* **Task prompt**
The required output is all lines below that contain the word "Collapse".

* **Supplied material**
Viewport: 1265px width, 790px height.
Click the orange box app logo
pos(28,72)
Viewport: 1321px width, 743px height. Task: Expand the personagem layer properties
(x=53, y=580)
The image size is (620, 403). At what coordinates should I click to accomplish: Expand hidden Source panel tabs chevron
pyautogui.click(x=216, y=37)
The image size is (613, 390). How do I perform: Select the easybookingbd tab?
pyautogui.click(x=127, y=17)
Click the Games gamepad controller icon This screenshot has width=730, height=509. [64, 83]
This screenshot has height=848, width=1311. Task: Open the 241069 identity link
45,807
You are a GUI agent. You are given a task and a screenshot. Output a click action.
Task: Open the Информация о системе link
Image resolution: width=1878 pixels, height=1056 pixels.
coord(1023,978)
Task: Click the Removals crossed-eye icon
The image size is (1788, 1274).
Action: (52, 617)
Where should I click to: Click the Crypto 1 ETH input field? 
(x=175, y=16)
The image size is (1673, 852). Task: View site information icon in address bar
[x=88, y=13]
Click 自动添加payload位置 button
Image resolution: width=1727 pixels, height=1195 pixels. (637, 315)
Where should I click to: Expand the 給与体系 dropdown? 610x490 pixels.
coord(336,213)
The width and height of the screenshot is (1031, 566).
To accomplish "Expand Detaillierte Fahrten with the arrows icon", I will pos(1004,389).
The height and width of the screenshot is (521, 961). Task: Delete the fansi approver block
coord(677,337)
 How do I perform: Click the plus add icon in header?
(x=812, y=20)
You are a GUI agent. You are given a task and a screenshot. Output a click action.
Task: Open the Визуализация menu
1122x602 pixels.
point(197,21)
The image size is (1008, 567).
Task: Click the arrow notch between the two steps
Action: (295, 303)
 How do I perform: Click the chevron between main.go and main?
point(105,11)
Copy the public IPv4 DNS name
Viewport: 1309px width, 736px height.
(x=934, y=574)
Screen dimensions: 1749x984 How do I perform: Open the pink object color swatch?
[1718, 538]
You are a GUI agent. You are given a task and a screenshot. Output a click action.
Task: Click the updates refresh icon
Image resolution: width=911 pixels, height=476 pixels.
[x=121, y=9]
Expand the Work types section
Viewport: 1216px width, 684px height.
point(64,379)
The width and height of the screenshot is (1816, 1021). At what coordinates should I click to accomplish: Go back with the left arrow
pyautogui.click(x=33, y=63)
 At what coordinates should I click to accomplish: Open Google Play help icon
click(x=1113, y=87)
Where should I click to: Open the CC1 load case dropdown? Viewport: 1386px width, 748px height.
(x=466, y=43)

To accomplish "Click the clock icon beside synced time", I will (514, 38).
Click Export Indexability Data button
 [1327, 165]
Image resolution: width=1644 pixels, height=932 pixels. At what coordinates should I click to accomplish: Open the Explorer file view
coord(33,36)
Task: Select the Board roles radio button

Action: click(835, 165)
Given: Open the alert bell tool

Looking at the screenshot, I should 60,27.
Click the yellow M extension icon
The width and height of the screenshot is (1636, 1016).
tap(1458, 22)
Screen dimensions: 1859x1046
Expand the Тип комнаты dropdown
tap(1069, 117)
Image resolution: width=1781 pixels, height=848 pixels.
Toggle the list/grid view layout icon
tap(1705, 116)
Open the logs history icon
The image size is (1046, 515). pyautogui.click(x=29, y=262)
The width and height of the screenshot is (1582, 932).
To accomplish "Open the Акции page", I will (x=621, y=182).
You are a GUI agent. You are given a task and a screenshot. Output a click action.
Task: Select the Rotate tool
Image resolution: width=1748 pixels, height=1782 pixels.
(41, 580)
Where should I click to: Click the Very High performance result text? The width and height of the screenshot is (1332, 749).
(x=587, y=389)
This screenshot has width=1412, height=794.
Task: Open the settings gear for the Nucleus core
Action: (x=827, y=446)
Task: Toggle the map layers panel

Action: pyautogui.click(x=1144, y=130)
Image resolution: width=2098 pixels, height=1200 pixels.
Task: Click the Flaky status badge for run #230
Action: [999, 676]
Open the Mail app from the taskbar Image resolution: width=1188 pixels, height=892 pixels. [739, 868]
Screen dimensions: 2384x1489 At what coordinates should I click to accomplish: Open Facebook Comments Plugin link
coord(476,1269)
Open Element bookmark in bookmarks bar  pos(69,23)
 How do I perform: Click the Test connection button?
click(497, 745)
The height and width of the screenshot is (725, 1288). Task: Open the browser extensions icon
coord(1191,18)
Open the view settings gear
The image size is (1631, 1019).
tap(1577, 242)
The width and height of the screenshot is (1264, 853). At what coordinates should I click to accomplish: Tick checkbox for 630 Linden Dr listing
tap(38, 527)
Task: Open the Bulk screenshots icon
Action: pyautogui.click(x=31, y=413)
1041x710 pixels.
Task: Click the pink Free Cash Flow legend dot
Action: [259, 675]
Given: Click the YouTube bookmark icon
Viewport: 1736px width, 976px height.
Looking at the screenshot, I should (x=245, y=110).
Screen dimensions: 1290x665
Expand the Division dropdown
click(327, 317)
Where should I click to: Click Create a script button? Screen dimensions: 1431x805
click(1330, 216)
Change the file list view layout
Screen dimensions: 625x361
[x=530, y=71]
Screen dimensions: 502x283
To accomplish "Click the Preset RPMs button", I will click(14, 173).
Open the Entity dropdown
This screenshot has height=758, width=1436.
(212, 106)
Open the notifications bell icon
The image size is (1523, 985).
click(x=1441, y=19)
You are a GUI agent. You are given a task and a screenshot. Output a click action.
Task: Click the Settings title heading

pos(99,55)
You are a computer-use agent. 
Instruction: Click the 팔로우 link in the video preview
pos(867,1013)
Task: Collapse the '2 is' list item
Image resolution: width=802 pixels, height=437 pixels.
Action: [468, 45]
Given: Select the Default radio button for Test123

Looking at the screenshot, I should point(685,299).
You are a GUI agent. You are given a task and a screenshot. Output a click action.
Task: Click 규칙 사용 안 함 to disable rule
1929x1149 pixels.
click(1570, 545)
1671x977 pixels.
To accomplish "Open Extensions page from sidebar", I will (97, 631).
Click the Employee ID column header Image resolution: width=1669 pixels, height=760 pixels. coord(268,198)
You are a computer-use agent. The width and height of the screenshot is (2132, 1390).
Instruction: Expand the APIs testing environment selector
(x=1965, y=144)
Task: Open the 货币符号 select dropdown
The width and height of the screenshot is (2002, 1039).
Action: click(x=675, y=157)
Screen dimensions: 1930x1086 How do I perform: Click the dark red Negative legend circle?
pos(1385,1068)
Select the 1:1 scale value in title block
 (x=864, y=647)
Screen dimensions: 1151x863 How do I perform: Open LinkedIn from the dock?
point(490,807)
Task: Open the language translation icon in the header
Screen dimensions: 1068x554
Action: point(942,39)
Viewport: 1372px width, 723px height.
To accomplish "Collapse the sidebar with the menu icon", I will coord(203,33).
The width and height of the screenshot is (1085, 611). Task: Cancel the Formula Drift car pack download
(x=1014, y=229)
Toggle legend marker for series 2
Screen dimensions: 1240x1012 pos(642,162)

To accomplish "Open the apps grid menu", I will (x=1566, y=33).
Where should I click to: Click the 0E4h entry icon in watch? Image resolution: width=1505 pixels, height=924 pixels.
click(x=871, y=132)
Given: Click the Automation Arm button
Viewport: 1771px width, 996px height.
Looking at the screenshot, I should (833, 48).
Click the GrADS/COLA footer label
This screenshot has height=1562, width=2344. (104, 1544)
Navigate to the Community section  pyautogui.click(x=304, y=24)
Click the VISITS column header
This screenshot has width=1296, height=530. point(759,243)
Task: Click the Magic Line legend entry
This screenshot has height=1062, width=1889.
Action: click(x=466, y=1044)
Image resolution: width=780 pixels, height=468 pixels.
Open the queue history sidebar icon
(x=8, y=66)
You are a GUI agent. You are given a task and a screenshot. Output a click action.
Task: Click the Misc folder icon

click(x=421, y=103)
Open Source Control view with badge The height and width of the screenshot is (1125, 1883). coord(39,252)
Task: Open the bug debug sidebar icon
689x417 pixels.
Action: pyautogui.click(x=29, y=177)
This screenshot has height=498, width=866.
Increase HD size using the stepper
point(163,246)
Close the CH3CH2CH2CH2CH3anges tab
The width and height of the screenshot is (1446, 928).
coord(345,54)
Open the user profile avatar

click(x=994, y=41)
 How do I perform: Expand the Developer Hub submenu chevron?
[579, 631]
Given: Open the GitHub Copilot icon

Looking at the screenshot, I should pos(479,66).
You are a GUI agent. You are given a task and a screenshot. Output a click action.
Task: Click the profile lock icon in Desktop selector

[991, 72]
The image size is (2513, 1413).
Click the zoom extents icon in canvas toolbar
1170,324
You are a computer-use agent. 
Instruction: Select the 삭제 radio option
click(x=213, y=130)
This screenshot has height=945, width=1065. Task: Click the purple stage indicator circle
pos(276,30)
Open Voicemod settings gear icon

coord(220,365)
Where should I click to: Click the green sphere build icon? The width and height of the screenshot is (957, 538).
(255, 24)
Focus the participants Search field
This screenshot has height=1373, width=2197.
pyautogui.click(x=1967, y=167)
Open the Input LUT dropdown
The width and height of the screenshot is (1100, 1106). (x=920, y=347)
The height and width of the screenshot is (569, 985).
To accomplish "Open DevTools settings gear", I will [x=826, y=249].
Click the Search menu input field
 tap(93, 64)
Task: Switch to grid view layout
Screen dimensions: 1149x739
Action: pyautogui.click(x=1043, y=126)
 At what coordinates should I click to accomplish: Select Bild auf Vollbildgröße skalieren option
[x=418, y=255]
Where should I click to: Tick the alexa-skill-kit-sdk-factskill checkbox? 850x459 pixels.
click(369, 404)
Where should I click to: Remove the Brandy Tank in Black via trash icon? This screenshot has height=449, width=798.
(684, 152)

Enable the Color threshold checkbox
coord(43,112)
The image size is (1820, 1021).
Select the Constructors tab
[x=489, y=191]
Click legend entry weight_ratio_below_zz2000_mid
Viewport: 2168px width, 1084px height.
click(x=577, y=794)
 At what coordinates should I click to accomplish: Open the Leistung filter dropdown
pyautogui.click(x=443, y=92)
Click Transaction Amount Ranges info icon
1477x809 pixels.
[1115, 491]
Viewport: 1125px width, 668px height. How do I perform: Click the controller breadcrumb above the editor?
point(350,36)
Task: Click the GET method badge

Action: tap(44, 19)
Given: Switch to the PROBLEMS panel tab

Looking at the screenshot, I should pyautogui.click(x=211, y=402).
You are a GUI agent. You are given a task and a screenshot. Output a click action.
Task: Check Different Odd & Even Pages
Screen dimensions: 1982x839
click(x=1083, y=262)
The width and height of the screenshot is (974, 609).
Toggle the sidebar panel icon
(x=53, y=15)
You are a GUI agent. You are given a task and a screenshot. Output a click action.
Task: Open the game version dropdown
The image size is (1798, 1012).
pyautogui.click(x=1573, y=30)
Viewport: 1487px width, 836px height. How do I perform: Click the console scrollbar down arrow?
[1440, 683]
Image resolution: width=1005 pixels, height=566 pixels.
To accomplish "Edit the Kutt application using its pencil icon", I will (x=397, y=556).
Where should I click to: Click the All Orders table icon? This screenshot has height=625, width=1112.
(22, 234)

* **Exercise response**
Task: Collapse the '2 is' list item
To accomplish "Collapse the sidebar with the menu icon", I will coord(203,33).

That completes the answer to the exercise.